Today most airliners look the same, with the possible exception of the Boeing 747 Jumbo Jet and the Airbus A380. Almost all of the rest are low-wing twins of various sizes but indistinguishable shapes. It wasn't always so. Click on the image above to see it in detail.
I came across the above picture recently, taken at Manchester Airport probably in the 1970s, and it got me thinking. It shows five airliners typical of the time, and each is distinctive. It's true that even back then there were similarities between some types; the Boeing 707 and the Douglas DC8 might have needed a second glance to differentiate them, for instance. But mostly, airliners of the time were easily identifiable and the variety of designs made 'aeroplane watching' more interesting than it perhaps is today.

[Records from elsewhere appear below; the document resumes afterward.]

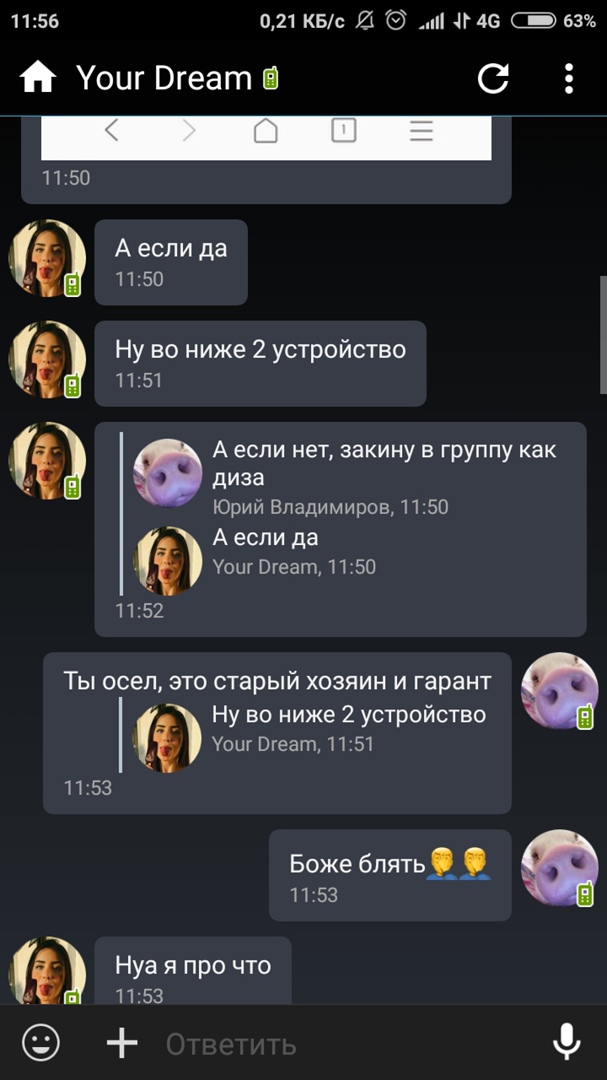
Task: Tap the microphone voice message icon
Action: click(x=566, y=1042)
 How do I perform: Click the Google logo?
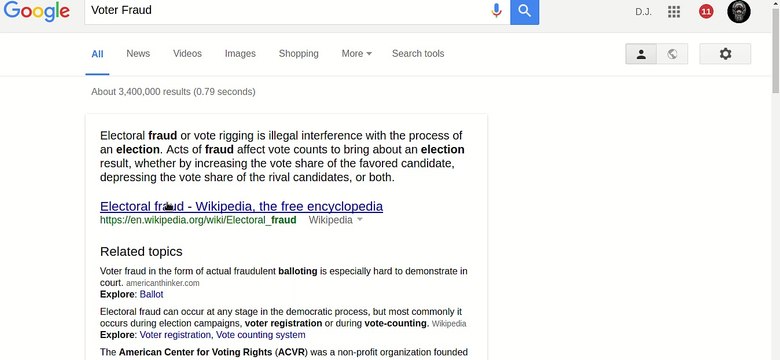[36, 11]
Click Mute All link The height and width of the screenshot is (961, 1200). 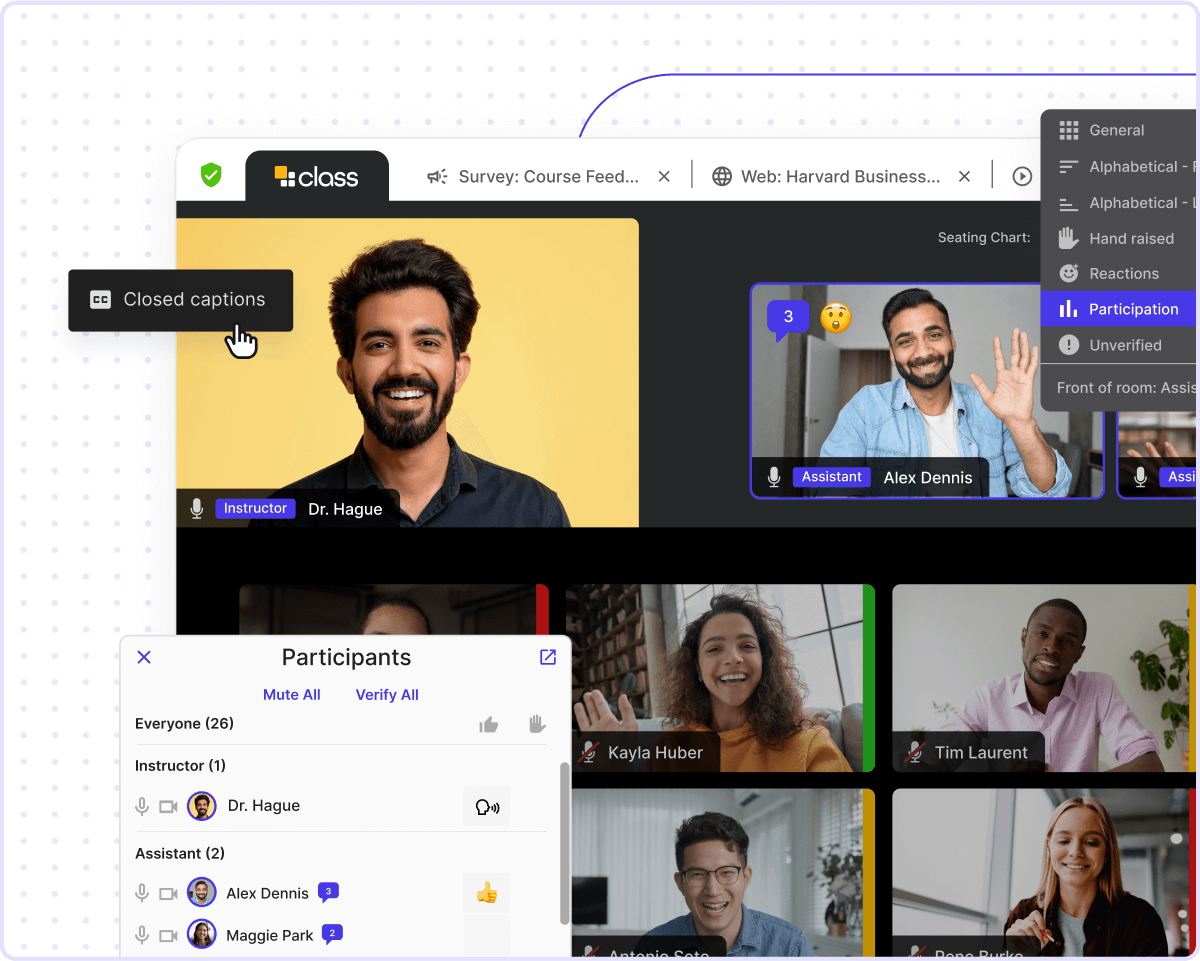point(292,695)
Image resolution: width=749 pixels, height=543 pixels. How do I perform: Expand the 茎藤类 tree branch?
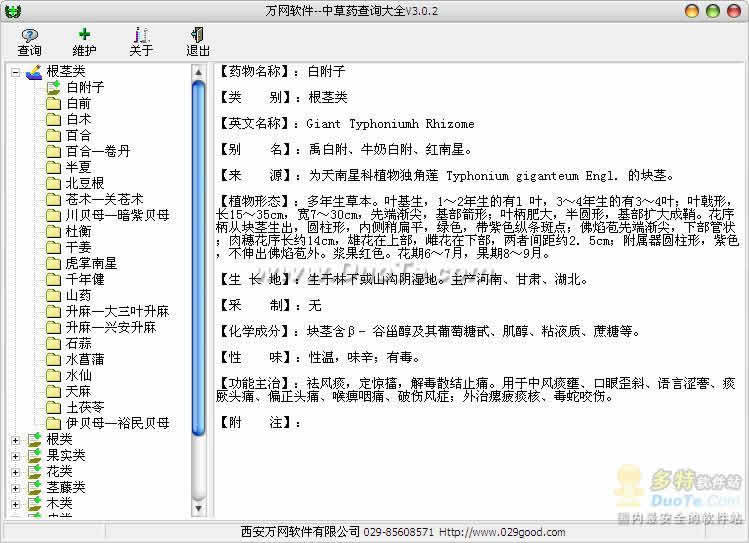point(15,487)
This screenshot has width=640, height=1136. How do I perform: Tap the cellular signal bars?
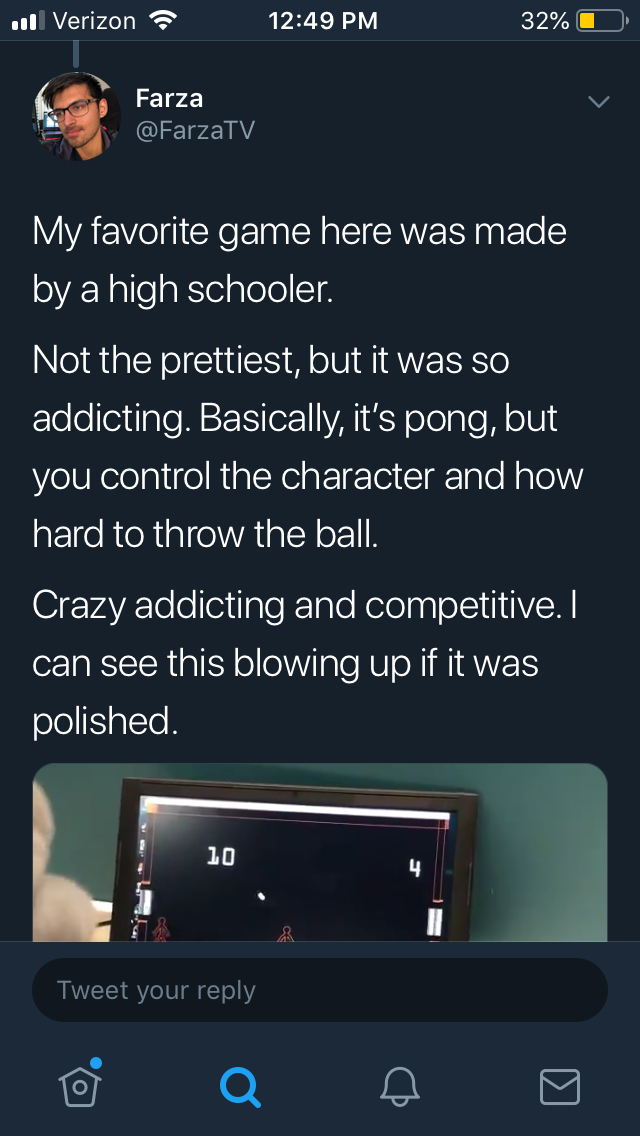tap(27, 20)
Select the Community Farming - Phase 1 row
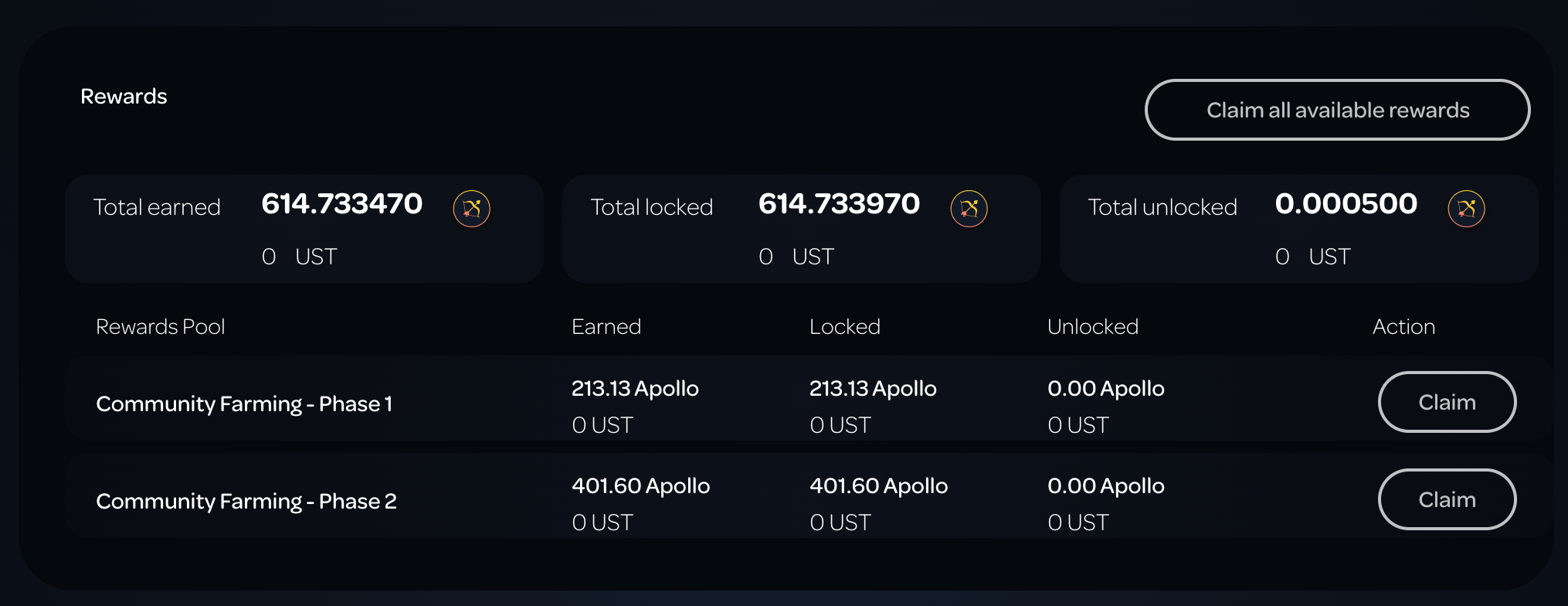 click(x=809, y=399)
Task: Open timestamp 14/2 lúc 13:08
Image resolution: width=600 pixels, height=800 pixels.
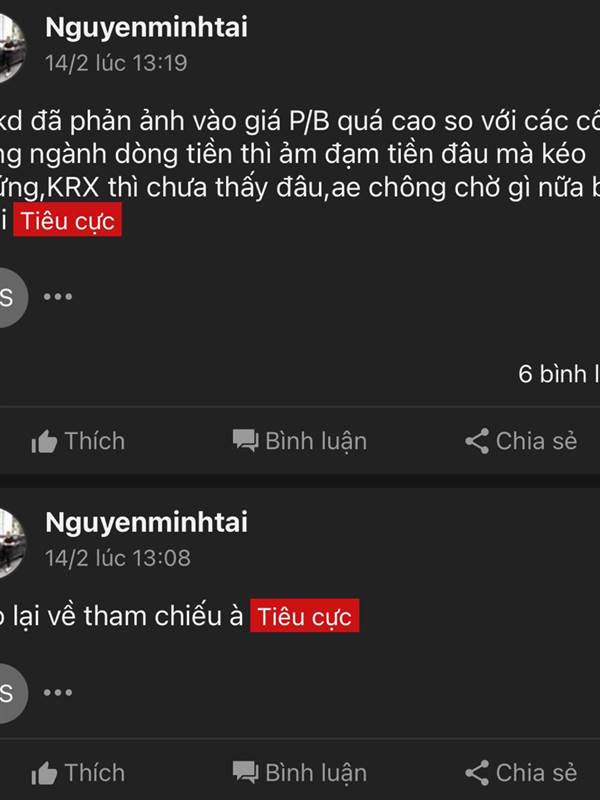Action: click(118, 558)
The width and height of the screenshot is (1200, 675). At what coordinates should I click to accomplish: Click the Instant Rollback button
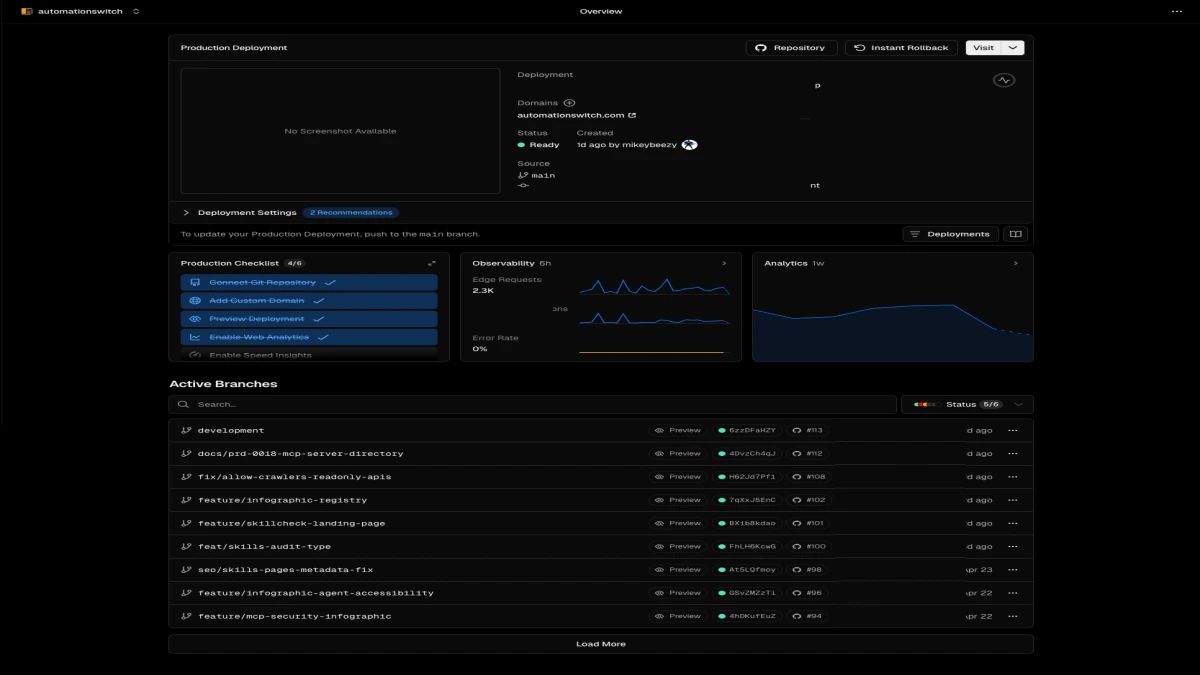[900, 47]
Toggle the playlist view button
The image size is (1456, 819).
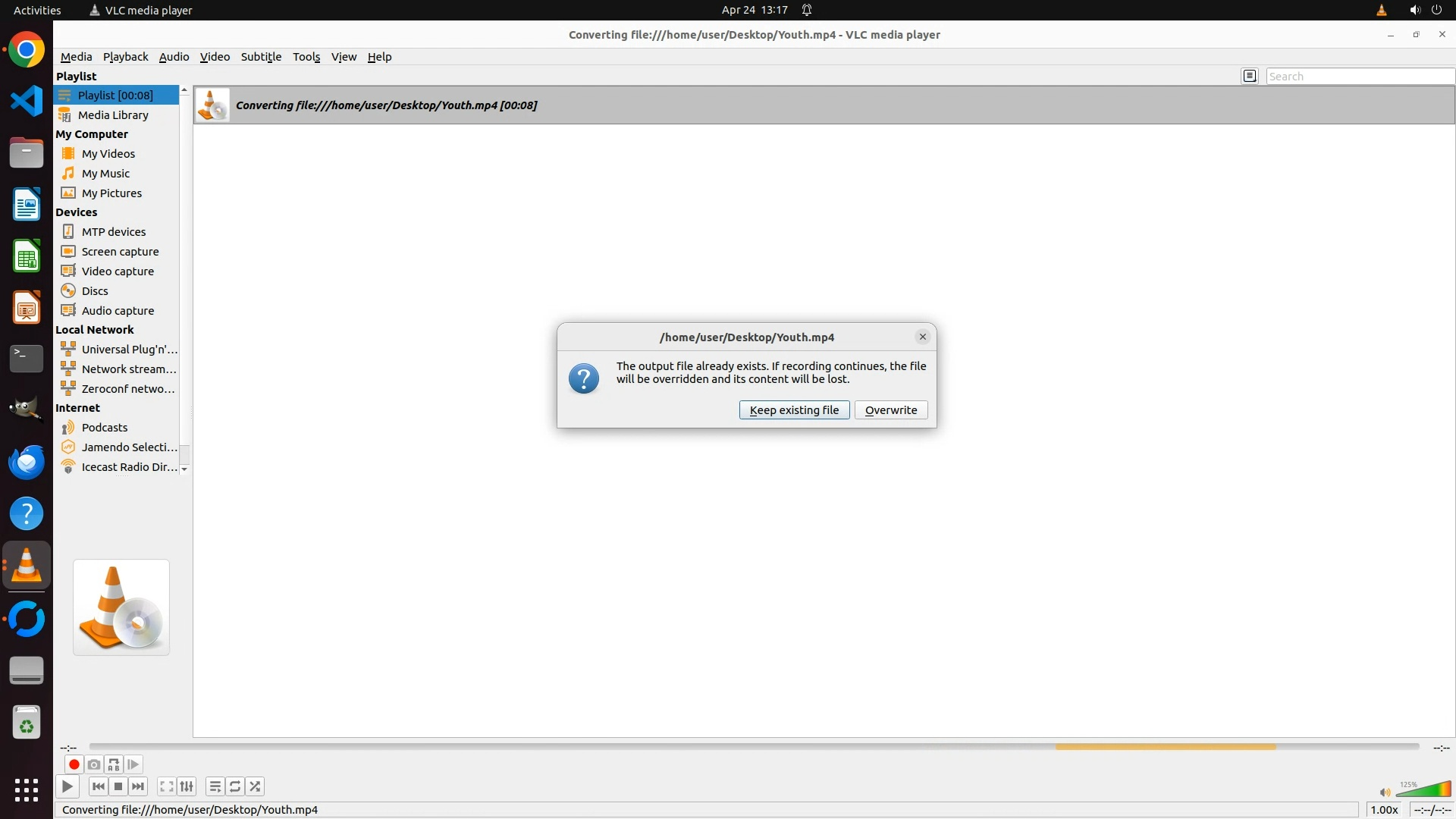pyautogui.click(x=215, y=786)
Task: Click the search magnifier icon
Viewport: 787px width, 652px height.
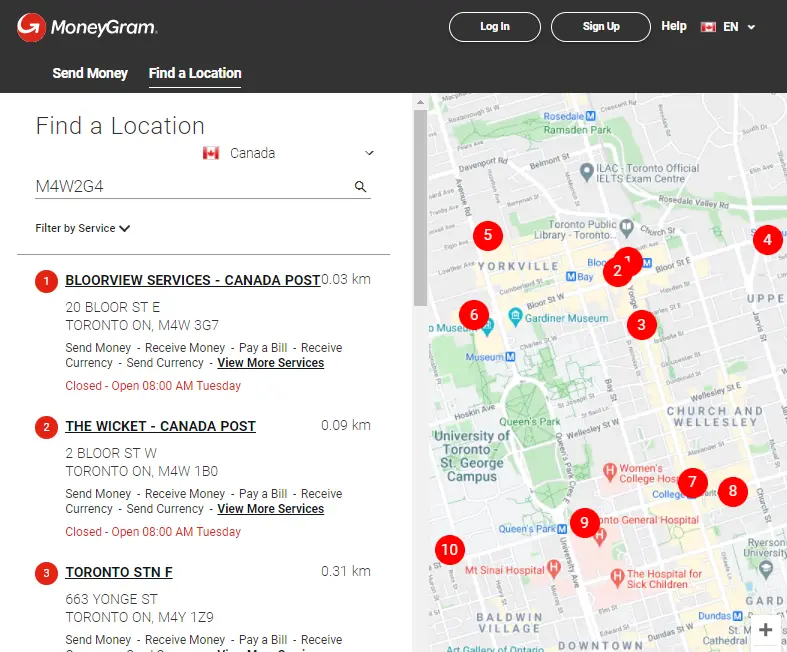Action: [x=360, y=187]
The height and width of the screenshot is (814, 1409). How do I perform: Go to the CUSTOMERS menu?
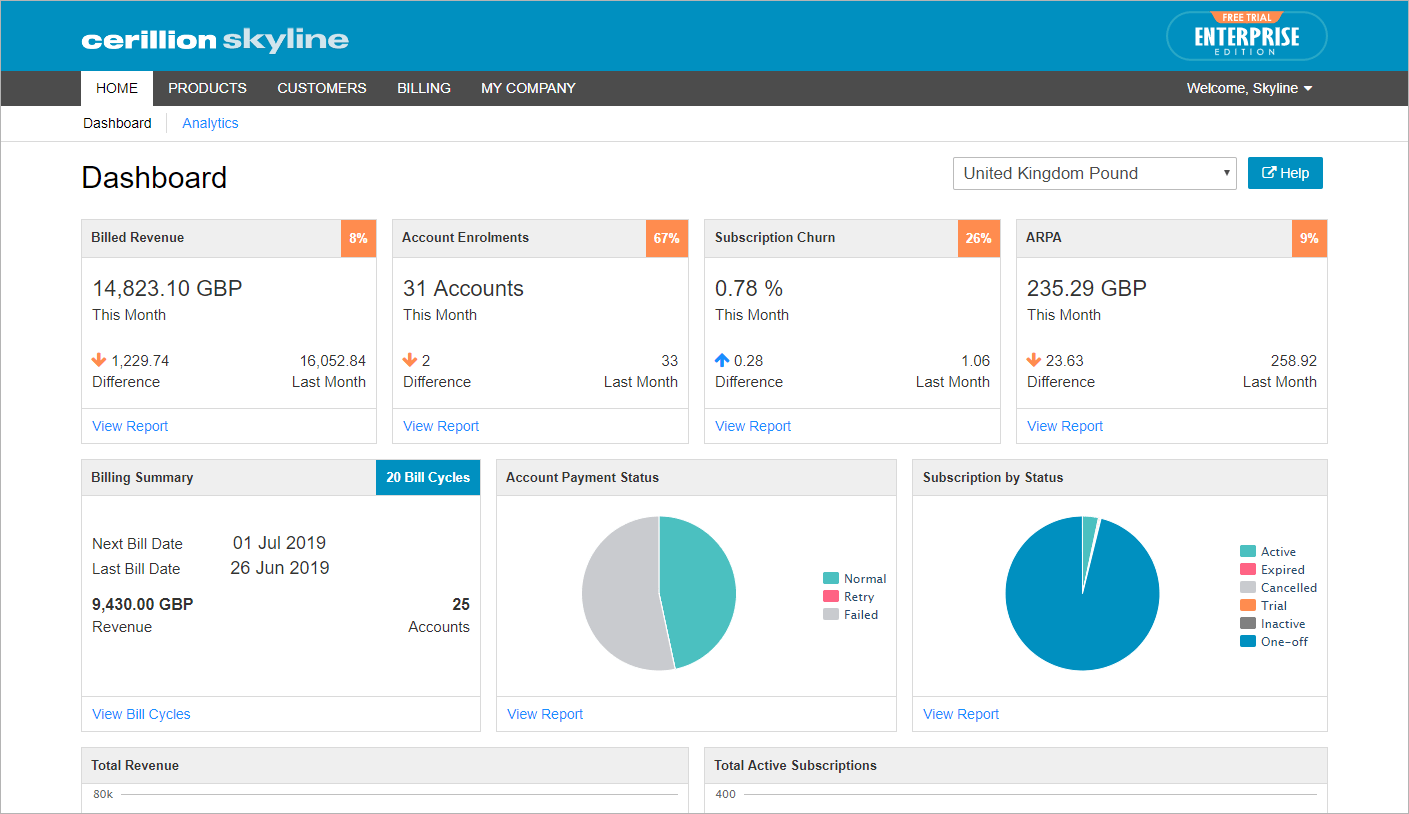click(322, 88)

The aeroplane nearest the camera is a Vickers Viscount, which with its Rolls Royce Dart engines (remember that distinctive whistle?) was a highly successful short haul turboprop. Behind it is the attractive French Caravelle, a de Havilland Comet 4, a Douglas DC8, and finally perhaps the most graceful airliner after Concorde, the Vickers VC10.
It's interesting that three of the five are British designs (we don't build any airliners at all these days) and all except the DC8 have Rolls Royce engines. And look at the front end of the Comet and Caravelle - they are the same. Sud Aviation used the de Havilland design of nose when they built their pretty twin-jet, yet in spite of having identical nose sections the two aeroplanes are of completely different appearance. These two aircraft also share the Rolls Royce Avon engine, and all of them except the Viscount were incredibly noisy on take off!
In the background can be seen the Jodrell Bank Radio Telescope standing sentinel over the Cheshire fields then, as it still does today.